One frozen leaf disc of 1-cm diameter, stored at –80°C, was used for the determination of Rubisco active sites by the 14C-CABP binding assay (Ruuska et al., 1998). The frozen leaf disc (1-cm diameter) was ground rapidly using an ice-cold glass homogenizer with 1 mL of CO2-free extraction buffer (25 mm of HEPES at pH 7.8, 1 mm of EDTA, 10 mm of DTT, and 1% [w/v] polyvinylpolypyrrolidone) and 24 μL of the protease inhibitor cocktail (Sigma-Aldrich). The lysates were immediately transferred to microtubes, and they were centrifuged at 13,000 rpm at 4°C for 30 s. For the determination of total number of active sites, 100 μL of supernatant was transferred to microtubes containing 1.1 μL of 14CPBP, 3.5 μL of 0.5 m NaHCO3, and 1.8 μL of 1 m of MgCl2, and they were incubated at room temperature for 45 min. Rubisco-bound 14C-CABP was collected in glass vials by gel filtration, and the 14C content was measured by a liquid scintillation analyzer (model no.
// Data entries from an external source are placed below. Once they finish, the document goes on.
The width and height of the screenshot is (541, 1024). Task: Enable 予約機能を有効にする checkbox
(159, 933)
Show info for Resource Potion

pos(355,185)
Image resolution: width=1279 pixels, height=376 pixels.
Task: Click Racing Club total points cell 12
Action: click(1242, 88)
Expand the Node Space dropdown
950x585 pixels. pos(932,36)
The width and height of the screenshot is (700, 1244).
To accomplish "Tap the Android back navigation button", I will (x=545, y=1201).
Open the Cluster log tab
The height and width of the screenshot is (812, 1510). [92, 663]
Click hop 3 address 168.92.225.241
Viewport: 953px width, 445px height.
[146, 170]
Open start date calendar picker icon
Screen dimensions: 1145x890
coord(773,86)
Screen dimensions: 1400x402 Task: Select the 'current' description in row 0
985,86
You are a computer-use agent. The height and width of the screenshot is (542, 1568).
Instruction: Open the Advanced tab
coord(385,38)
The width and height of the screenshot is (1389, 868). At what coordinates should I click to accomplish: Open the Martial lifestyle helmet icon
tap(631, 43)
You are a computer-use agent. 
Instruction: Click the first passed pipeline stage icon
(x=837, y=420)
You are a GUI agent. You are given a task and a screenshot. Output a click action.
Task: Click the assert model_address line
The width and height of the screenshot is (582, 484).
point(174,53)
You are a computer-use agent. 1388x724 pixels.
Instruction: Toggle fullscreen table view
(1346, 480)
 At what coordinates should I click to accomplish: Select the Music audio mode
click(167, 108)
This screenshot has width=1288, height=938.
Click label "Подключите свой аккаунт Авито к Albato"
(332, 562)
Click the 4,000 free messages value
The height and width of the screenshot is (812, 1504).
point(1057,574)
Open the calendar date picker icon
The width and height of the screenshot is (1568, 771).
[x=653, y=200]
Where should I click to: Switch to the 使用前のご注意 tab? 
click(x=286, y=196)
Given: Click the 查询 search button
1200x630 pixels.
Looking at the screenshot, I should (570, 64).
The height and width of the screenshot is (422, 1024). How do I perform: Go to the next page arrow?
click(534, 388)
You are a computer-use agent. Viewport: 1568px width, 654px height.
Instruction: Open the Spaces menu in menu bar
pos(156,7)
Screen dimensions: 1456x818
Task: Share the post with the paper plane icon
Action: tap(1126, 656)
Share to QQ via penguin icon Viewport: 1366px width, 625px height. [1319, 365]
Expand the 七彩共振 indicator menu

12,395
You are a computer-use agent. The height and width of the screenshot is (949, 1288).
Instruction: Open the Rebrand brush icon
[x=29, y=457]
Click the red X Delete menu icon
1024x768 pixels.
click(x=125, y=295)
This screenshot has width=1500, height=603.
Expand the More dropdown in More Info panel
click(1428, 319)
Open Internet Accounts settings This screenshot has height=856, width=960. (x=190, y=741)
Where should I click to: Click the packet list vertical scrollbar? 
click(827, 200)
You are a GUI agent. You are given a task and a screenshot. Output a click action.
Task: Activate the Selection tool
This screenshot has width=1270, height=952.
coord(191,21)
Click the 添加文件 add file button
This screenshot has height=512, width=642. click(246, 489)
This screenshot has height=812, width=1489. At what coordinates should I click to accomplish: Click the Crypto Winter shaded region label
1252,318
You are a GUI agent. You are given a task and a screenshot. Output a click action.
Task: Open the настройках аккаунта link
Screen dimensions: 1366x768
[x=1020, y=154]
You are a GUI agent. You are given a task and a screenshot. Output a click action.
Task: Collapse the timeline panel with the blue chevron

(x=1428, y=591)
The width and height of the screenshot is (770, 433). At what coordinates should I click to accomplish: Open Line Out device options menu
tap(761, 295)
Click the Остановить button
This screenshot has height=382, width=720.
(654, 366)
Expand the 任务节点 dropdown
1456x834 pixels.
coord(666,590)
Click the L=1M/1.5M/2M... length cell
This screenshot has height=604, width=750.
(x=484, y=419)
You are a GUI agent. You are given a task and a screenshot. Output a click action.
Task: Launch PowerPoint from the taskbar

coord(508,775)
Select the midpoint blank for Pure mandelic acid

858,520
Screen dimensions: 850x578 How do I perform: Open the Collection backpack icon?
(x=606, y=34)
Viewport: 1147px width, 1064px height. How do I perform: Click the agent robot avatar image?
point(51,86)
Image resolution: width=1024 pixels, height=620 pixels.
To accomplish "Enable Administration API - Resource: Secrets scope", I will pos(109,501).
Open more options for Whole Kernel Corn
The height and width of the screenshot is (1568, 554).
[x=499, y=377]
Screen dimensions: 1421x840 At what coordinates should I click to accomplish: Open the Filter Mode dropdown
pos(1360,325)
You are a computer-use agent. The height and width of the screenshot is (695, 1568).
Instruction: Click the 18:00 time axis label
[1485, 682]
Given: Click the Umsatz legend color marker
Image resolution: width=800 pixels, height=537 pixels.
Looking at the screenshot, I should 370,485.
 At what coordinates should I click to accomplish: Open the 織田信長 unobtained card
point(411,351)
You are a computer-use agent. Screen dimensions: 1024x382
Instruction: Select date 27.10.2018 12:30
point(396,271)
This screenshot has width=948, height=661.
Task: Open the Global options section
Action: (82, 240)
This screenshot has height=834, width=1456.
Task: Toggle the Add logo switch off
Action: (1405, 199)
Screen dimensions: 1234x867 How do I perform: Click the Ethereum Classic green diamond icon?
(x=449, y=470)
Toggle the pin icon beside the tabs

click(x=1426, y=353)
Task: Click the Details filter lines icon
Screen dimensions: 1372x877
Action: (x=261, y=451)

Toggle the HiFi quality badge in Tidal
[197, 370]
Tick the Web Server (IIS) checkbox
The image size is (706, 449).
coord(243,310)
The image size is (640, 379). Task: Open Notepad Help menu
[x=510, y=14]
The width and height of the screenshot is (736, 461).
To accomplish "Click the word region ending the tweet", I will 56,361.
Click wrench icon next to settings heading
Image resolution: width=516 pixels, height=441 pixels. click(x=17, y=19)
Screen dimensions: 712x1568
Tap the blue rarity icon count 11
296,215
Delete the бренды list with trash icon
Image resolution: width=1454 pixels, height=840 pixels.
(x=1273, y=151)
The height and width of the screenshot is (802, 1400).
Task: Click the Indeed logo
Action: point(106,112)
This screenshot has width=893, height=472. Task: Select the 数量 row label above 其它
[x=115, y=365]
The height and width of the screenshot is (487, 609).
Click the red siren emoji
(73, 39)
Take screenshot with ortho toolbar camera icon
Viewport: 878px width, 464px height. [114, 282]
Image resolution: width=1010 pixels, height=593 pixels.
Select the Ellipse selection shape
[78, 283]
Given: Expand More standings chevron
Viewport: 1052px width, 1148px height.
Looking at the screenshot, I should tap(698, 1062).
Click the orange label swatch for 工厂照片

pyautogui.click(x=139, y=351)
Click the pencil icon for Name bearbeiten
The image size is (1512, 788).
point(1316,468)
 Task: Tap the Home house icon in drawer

Tri-Carb 2800TR; PerkinElmer) after adding a scintillation cocktail (Ultima Gold XR; PerkinElmer). The total Rubisco content (μmol active sites m–2) was determined from the amount of 14C-CABP-Rubisco in fully activated samples.

Relationships among Cell-Wall–Related Traits

Cell-wall–related morphological and physiological traits were compared to quantify the effect of altered cell-wall mass and thickness on CO2 diffusion. Relationships among the reciprocal of mesophyll conductance, mesophyll resistance (1/gm), and CMA were investigated. Furthermore, because gm is proportional to the surface area available for CO2 diffusion, it was expressed as per-unit chloroplast surface area adjacent to the intercellular airspaces (gm/Sc; Terashima et al., 2011). Mesophyll resistance per Sc (Sc/gm), and the draw-down of CO2 from the intercellular space to the site of carboxylation in the chloroplast (CiCc) were expected to linearly relate to CWT.

Statistical Analysis

Statistical tests were performed using the software Systat13 (Systat Software).

The effects of defoliation and shading on the photosynthetic and anatomical traits were evaluated by two-way ANOVA. Significant differences between Ct and Def plants were determined by Student’s t test for the physiological and morphological characteristics at 1 and 2 WAD and for leaf anatomical traits evaluated by microscopic analysis at 2 WAD.

Supplemental Data

The following supplemental materials are available.

  • Supplemental Figure S1. Photosynthetic characteristics in the primary leaves of soybean and French bean grown under LN conditions.

  • Supplemental Figure S2. Relationships between photosynthetic characteristics in the primary leaves of soybean and French bean grown under HN and LN conditions.

  • Supplemental Figure S3. Relationships among photosynthetic characteristics, leaf nitrogen content, and Rubisco content in the primary leaves of soybean and French bean grown under HN and LN conditions.

  • Supplemental Figure S4. Starch content and cell-wall content in the primary leaves of soybean and French bean grown under LN conditions.

  • Supplemental Figure S5. Glc and Suc content in the primary leaves of soybean and French bean grown under HN and LN conditions.

  • Supplemental Figure S6. Relationships between draw-down of CO2 from the atmosphere to intercellular space (CaCi), from the intercellular space to the chloroplast (CiCc), and CWT in the primary leaves of soybean and French bean grown under HN and LN conditions.

  • Supplemental Figure S7. Relationships between δ13C and chloroplast CO2 concentration (Cc) in the primary leaves of soybean and French bean grown under HN and LN conditions.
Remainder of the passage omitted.